Report: EPA’s Carbon Emissions Rule Will Not Mandate Carbon Capture and Storage (CCS) Technology
A report from Inside EPA ($) suggests that the agency appears to have dropped the carbon capture and storage (CCS) requirement in the draft for the final Carbon Pollution Standards, as has been rumored for some time. Falling under Section 111(b) of the Clean Air Act, this regulation would apply to any new or modified coal fired power plant. EPA is expected to finalize this rule later this summer in conjunction with the proposed Clean Power Plan, the rule designed to regulate existing sources under Section 111(d).
Significantly, the Clean Air Act requires any “best system of emission reduction [be] adequately demonstrated.” Until now, EPA’s position has been that CCS meets this threshold despite the delays and cost overruns associated with the Kemper Project in eastern Mississippi and the Department of Energy yanking funding from the FutureGen 2.0 Project in Western Illinois.
Further, after the Carbon Pollution Standards were proposed in October 2014, a handful of Republicans sitting on the House Committee on Energy and Commerce sent a letter to EPA Administrator Gina McCarthy bringing to her attention a provision in the Energy Policy Act of 2005 that prohibits EPA from considering technology still receiving federal funding as being “adequately demonstrated.”

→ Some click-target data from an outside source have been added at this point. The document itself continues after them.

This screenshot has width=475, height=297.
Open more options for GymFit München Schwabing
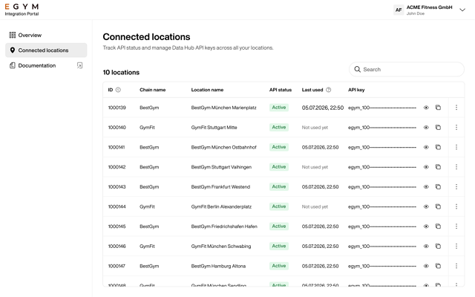pyautogui.click(x=456, y=246)
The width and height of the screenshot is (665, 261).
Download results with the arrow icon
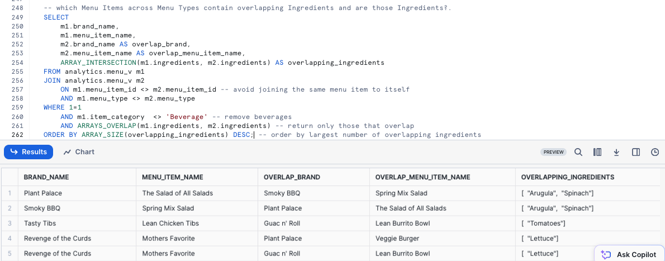click(x=616, y=152)
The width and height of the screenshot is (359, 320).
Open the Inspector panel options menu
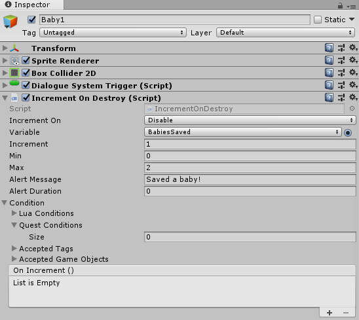click(x=351, y=7)
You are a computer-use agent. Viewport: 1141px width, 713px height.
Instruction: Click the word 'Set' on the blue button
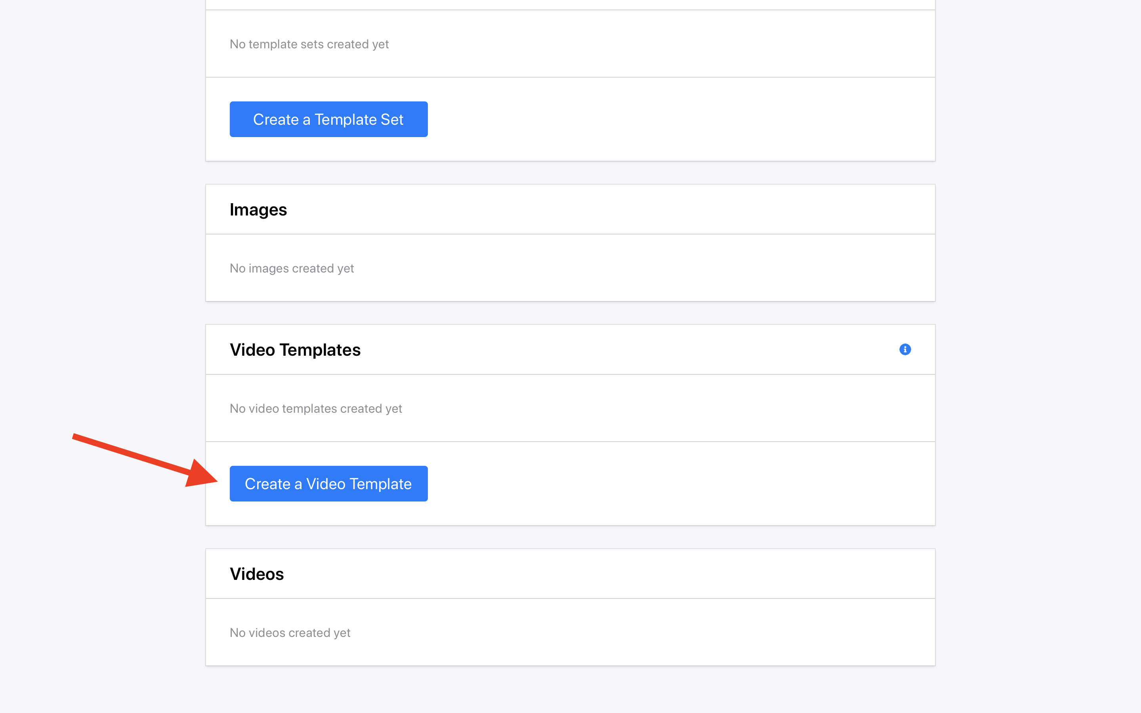coord(392,119)
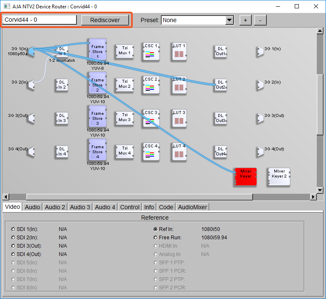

As the Competitive Enterprise Institute (CEI) has written about before, the Carbon Pollution Standards and Clean Power Plan share a “sequentially consequential relationship” under the Clean Air Act. This means that EPA can only finalize a rule under Section 111(d) of the Clean Air Act after it has finalized a rule under Section 111(b). In other words, if courts were to deem the CCS requirement (and thus the Carbon Pollution Standards) to be illegal, the Clean Power Plan would, in effect, become null and void.